11. Despicable Me – The worst of the animated kids’ movies, these are just obnoxious characters propped up by adorable minions. But, you can show kids anything and still make money.
10. The Backup Plan – Even by romantic comedy standards, the latest J-Lo vehicle (maybe the last now that she’s on Idol?) is aggressively not funny. I’ll even give you the generic opposites attract premise, but the so-called humor is all dribbling food and bumping heads.
9. Love Ranch – I almost forgot about this one, but it’s not just unmemorable. This dramatization of the legal brothel in Nevada doesn’t feel true at all. It’s got so many Hollywood clichés, and it seems beneath Joe Pesci to do “crazy violent guy” again.
8. Yogi Bear – Tough to handle even be kids’ movie standards. I’ll give you the CGI bear antics, but there aren’t actually that many of them. It takes the plot way too long to work itself out, has too many annoying human characters and the animation isn’t even good.
7. Wall Street: Money Never Sleeps – When did Oliver Stone lose his balls? This movie has nothing to say about the financial industry, and it’s even set during the 2008 financial crisis!
6. Salt – This action movie couldn’t possibly be any more generic or mediocre. Stunts that should be exciting simply are not, and it gets worse. The plot twists are so ridiculous it’s insulting, and the way the movie just ends is the worst of all.
5. The Tempest – Who writes this crap? Just kidding, the script is not the problem with this Shakespeare adaptation. The concept of updating it only makes it more convoluted and some of the artistic flourishes just come off looking embarrassing (male spirit with women’s breasts, Djimon Honsou’s native costume…)
4. Leap Year – A January movie if there ever was one, this movie seems designed to be bad on purpose. They chose the most typical clichés and executed them in the most obnoxious fashion. It feels like genuine contempt for an audience that anyone thinks this would be appealing.
3. Hereafter – Clint Eastwood’s foray into the afterlife and mortality issues was just miserable. Every scene goes on too long and wallows in three sets of characters’ misfortune. Constructing misfortunate to jerk tears is not emotional.
2. Grown-Ups – Worse than not being funny, this movie is just mean. When you get five comedians together, they’re all desperate for attention so they keep trying to one-up each other and escalate the level of nastiness. You sit in this world for 90 minutes and feel your soul go to a dark place.

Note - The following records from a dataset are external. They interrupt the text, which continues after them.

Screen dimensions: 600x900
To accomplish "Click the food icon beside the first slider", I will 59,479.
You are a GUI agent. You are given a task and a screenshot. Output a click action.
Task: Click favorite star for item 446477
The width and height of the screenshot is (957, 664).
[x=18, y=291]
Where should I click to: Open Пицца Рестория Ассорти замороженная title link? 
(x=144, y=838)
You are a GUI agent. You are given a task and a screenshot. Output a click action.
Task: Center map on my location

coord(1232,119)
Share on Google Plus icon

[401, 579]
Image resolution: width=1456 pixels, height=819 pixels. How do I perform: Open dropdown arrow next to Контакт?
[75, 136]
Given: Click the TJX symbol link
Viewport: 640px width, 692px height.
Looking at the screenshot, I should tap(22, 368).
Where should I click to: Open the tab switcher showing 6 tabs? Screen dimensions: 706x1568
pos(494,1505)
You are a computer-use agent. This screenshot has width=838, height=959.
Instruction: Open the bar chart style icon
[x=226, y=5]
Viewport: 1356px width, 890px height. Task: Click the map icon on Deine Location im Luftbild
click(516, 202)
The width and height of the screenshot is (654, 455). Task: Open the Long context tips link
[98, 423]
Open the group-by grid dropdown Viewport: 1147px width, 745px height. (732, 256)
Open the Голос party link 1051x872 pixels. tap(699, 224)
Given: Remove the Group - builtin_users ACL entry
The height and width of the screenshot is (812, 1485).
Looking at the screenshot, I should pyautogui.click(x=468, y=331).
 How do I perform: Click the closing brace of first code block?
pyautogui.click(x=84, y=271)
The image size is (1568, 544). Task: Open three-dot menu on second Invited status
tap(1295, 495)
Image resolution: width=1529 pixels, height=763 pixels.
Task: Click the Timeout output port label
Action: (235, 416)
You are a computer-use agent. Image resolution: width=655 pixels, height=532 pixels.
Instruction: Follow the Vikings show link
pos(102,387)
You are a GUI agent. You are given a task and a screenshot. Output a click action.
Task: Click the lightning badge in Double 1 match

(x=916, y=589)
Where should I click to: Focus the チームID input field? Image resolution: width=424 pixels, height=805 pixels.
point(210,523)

1. You Again – This isn’t necessarily mean, but it’s so insulting it’s even worse. Andy Fickman in the master of big studio un-comedy by the numbers. The stupid comedic moments are so embarrassing you feel bad for the people involved. Jamie Lee Curtis may sell poop yogurt, but she’s better than this. Sigourney Weaver, Odette Yustman and Kristen Bell seem like lovely people. Hollywood should treat them better.